Peggy is the informal name for a former moonlet in the outermost part of Saturn's Ring A, orbiting 136775 km away from the planet. The moonlet was discovered by the Cassini Imaging Team in 2013 and it may likely be exiting Saturn's A Ring. No direct image of Peggy has ever been made. Similar moons to Peggy include Bleriot, Earhart and Santos-Dumont among others.

==Etymology==
The name of the moonlet comes from the mother-in-law of Carl D. Murray, a professor at the Queen Mary University of London.
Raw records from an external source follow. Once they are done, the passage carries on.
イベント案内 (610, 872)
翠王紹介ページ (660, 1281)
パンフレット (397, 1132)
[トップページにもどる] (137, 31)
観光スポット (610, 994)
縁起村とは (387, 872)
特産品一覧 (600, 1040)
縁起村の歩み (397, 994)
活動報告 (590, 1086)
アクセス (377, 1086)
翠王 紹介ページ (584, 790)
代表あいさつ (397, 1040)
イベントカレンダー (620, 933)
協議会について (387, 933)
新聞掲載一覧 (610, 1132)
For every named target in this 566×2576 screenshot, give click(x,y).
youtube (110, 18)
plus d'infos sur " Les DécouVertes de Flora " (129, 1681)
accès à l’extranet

Murray named it after his mother-in-law because it was her 80th birthday at the time.

==Discovery==
The moonlet was first discovered in 2013, although its discovery was possible in 2012. Cassini took 2 images of the edge of Saturn's A Ring, thereby ruling out it being a cosmic ray artifact. There were disturbances at the edges of Saturn's A Ring, with one of these being approximately 20% brighter than its surroundings. There were also protuberances at the edge of the usually smooth A Ring.

==Collision==
When it was first discovered, no similar object has been discovered in Saturn's main rings. The moonlet was then seen again in 2014 but it was much dimmer than it was in 2013. Carl Murray suggests that there may have been a collision or was gravitationally ejected, though without evidence. In Cassini observations past 2014, Peggy appears to be broken into two pieces, with the other being named Peggy B.